Where you spend your time and affections does matter. It makes you who you are. If you share a lot of time with those who do not share your faith, you are going to find yourself where Judah found himself.  And coming from where he came from, namely the tribes of Israel, God’s own people, a people blessed with the presence and knowledge of God, we see the hypocritical behaviour which He now reflects. Upon hearing that Tamar was three months pregnant (38:24-26), he was ready to have her killed and burned. But Tamar had the trump card: “As she was being brought out, she sent out word to her father in law, ‘By the man to whom these belong, I am pregnant’.” (38:25). Judah had to confess that she was more righteous than he (38:26). In fact, Tamar was in one sense more concerned to preserve the covenant line than Judah.  From his example and from David’s example with Bathsheba we are reminded that we can be very self- righteous, and in condemning other we often condemn ourselves. This is the   kind of judgement that Jesus refers to in Matthew 7:1, when he says, “Judge not, that you may not be judged.”

3. 38:27-30: Tamar gives birth to twins - and the  grace of God 

Tamar gave birth to twin sons.  A strange thing happens here. There is a struggle between Perez and Zerah, somewhat similar to the struggle that we have described in Genesis 25:22- 26 between the twins of Isaac and Rebekah- Jacob and Esau. As it stands, even though Zerah made first appearance – his hand showed, and then he drew it back (38:28), somehow Perez was born first. And so it is that Perez becomes the one to continue the line of Judah. 

In Matthew 1:3 (Luke 3:33) Tamar and Perez appear in the genealogy of our Lord Jesus. Perez who has Canaanite blood becomes a father to the Lord Jesus. Truly, God loves to turn that which is twisted and warped by us people to His own grand purposes.  

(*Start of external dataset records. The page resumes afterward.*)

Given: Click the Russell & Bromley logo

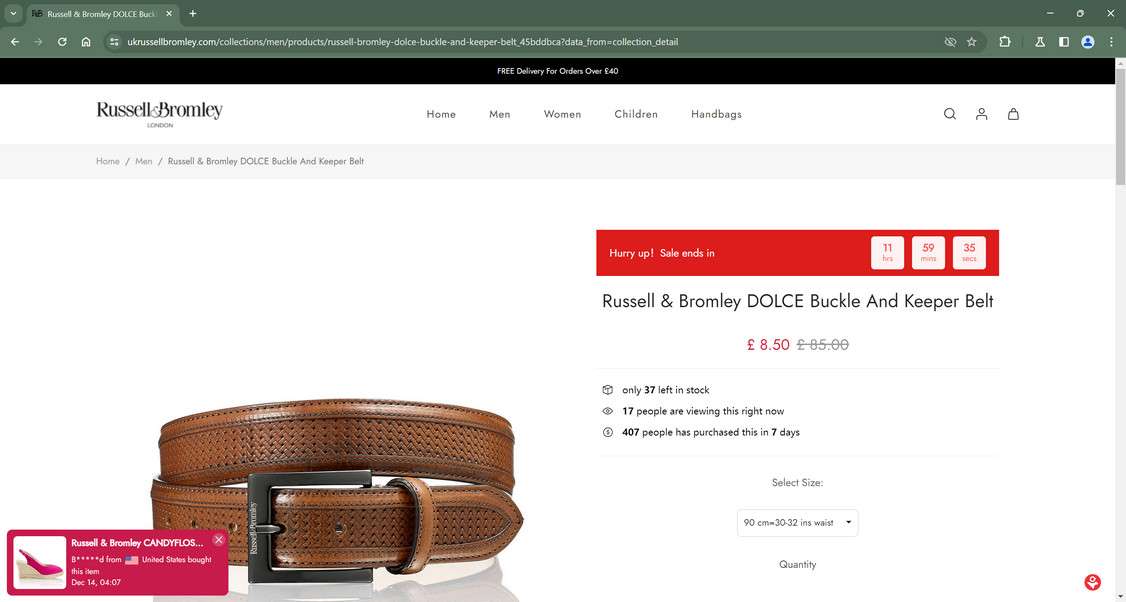Looking at the screenshot, I should [159, 114].
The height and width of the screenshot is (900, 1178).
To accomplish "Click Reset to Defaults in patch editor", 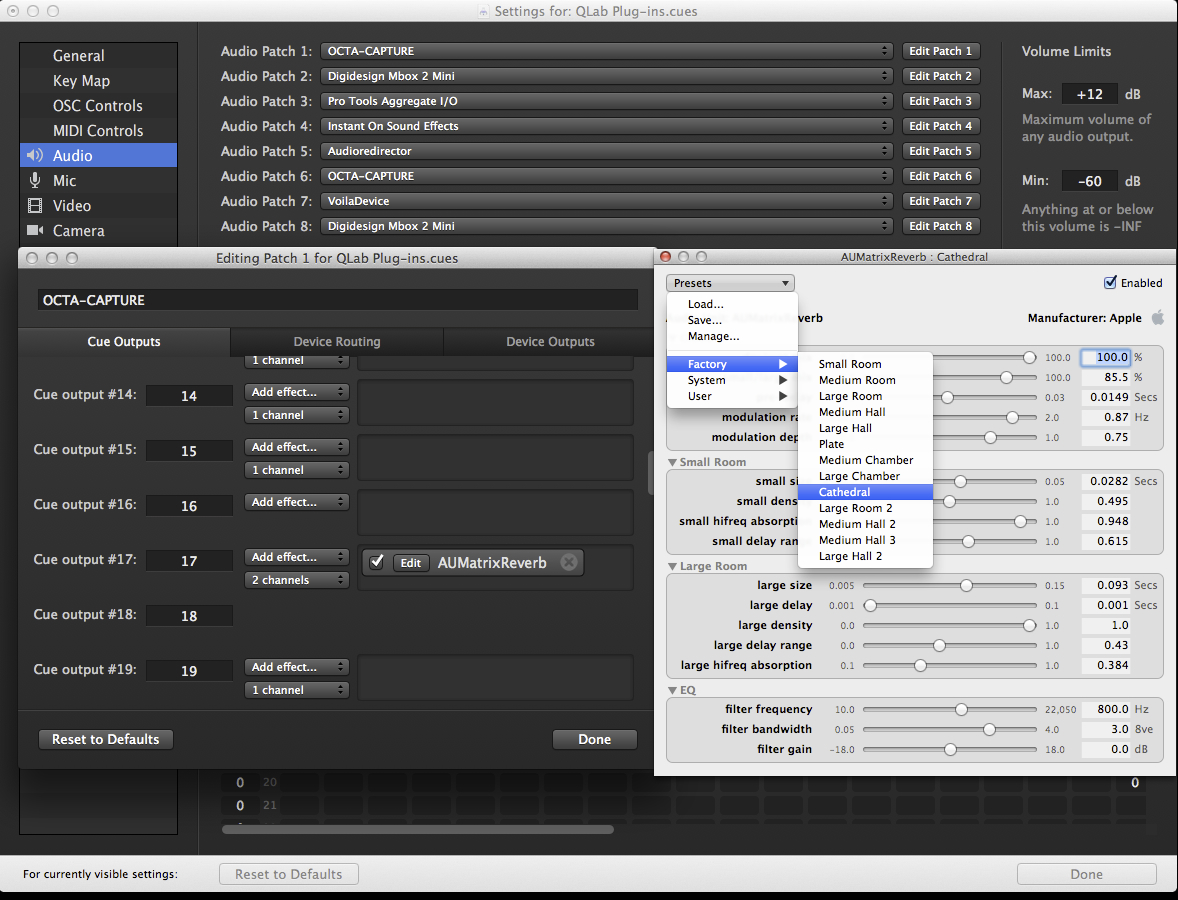I will [x=106, y=740].
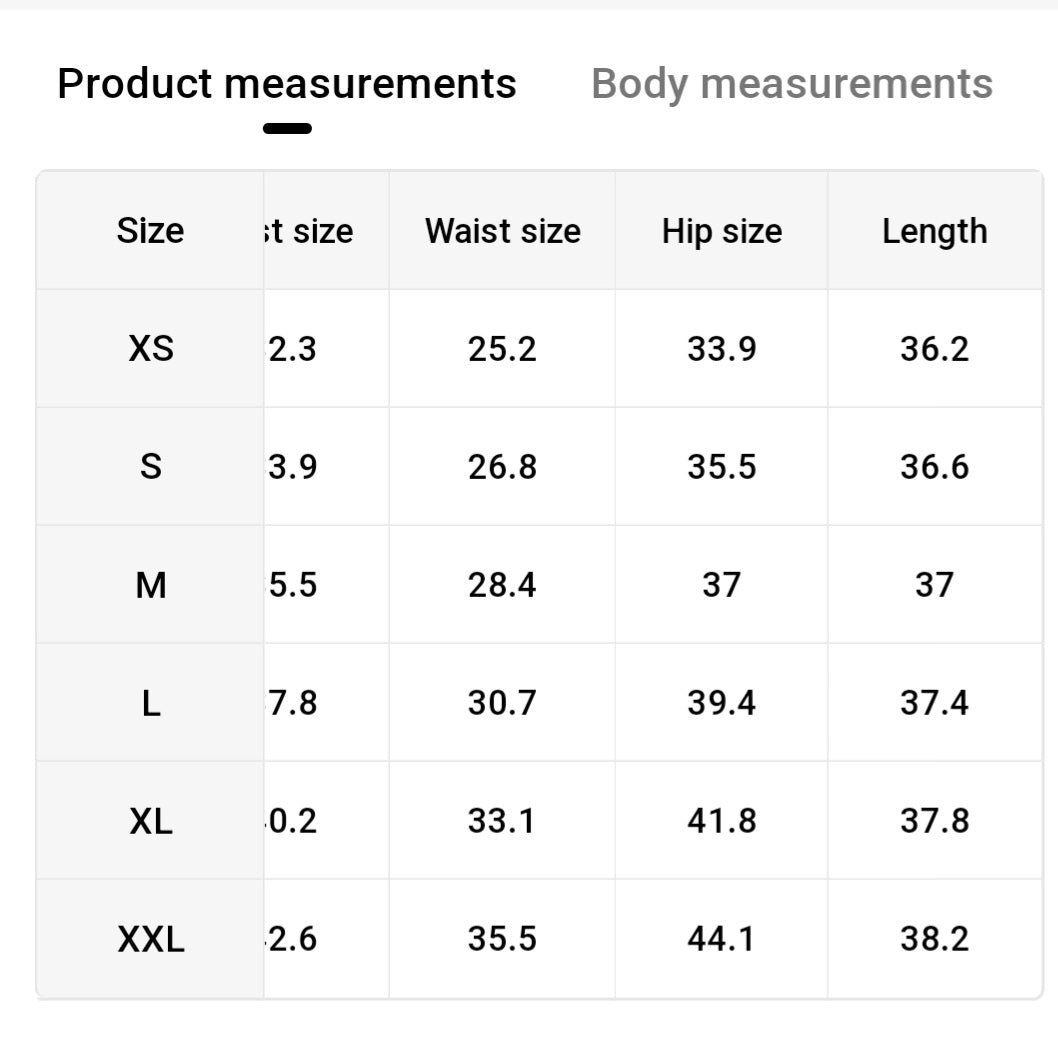This screenshot has height=1049, width=1058.
Task: Select the S size row label
Action: [x=150, y=467]
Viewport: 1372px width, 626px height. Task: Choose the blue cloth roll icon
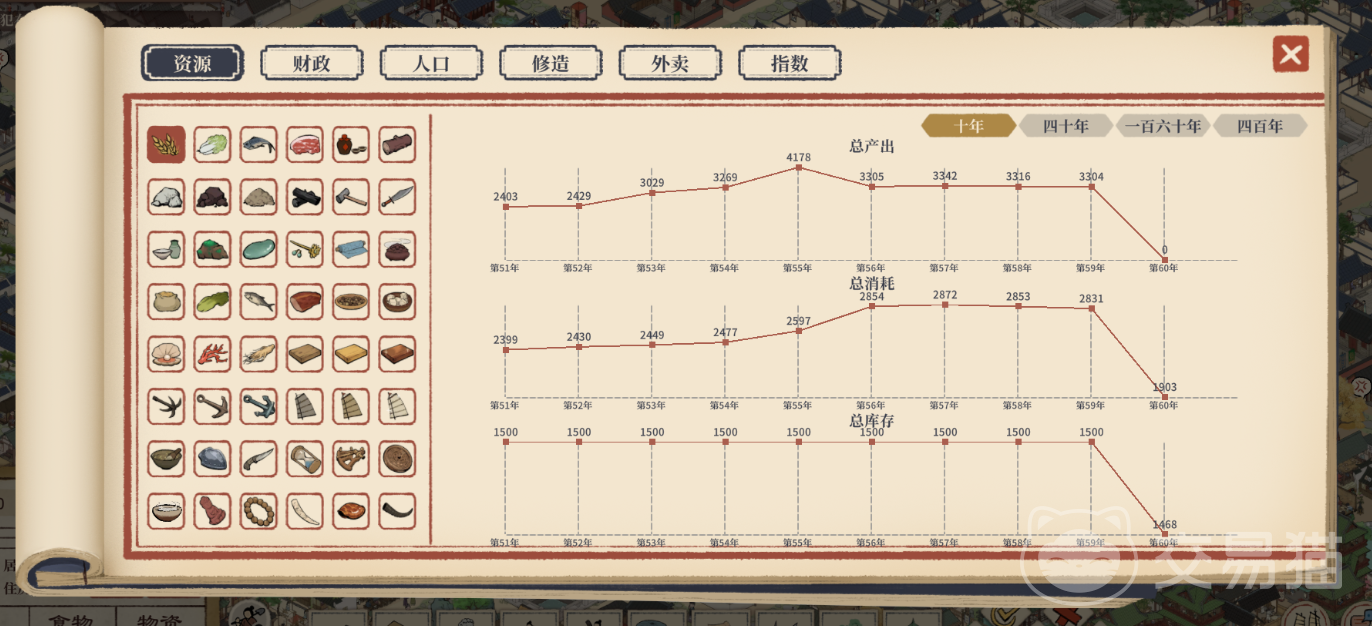[351, 249]
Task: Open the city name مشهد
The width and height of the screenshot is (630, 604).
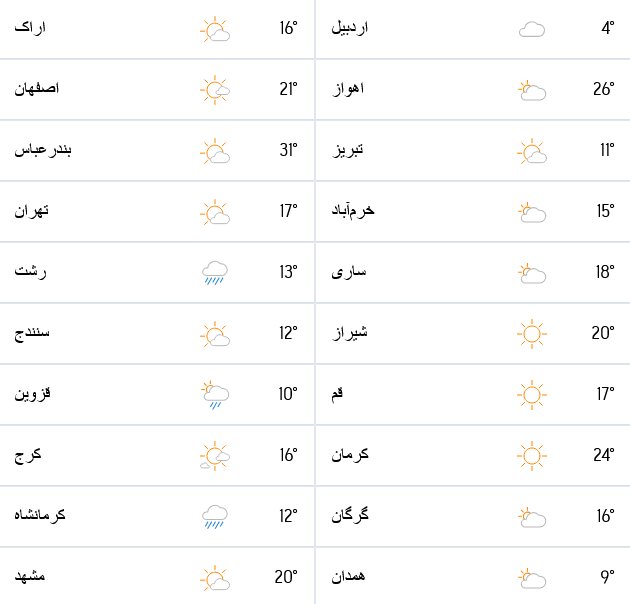Action: pyautogui.click(x=31, y=577)
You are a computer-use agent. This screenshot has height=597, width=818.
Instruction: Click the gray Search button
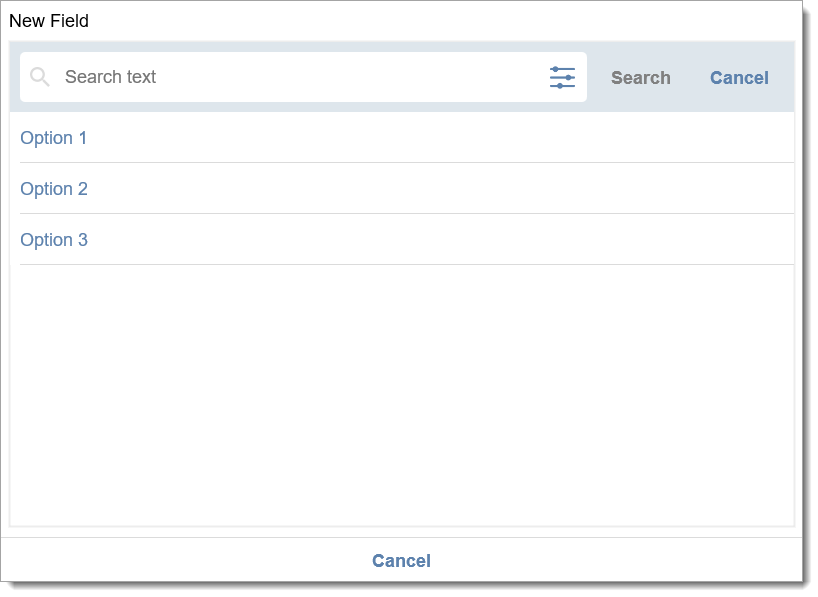(x=641, y=78)
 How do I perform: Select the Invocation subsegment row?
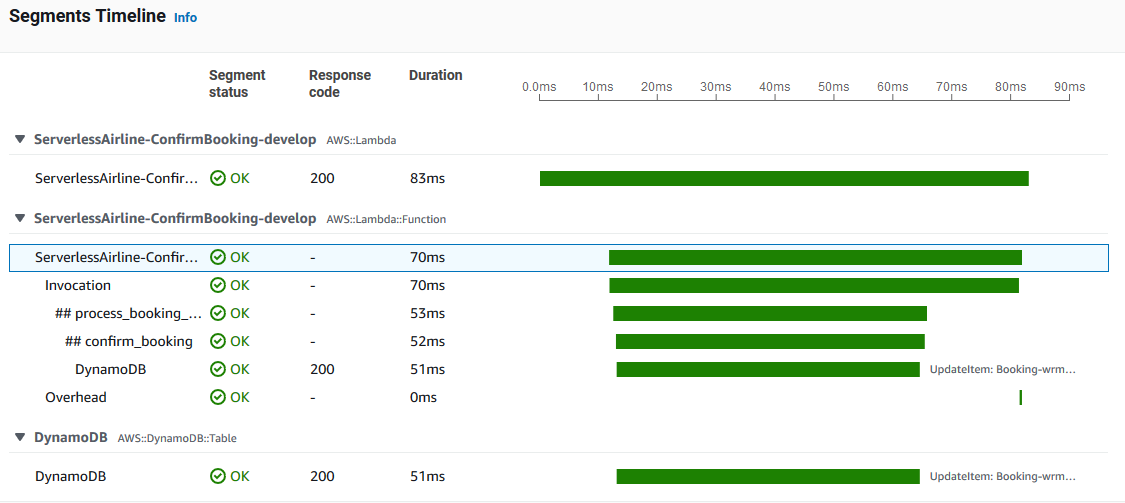pyautogui.click(x=78, y=285)
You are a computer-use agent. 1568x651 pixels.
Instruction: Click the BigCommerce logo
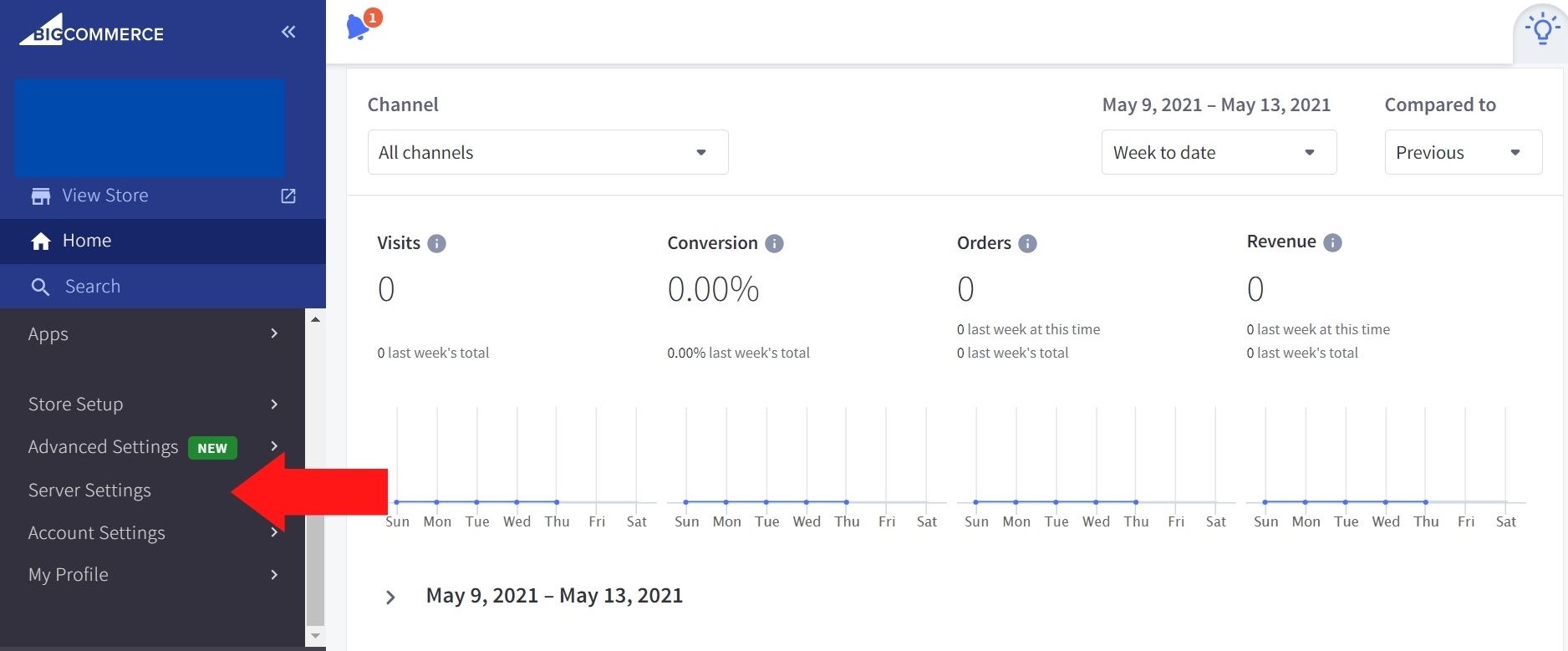point(92,31)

The entire Bible shows us that our human inclinations and character, unaided by the help and grace of God, lead us but one way – down, down, down.  Our human nature is intensely bent on hypocritical behaviour, even as believers, and that is why God must humble us, time and again. The closer we remain to God, the more we shall understand His holy nature and his abhorrence of sin, and the holier our inclinations will be. We can be more like Joseph than Judah

But at the end of the day, when we shall appear before Him, we shall confess: Not my righteousness  oh Lord, but yours. I am in heaven entirely on the merits of my Lord Jesus. Amen.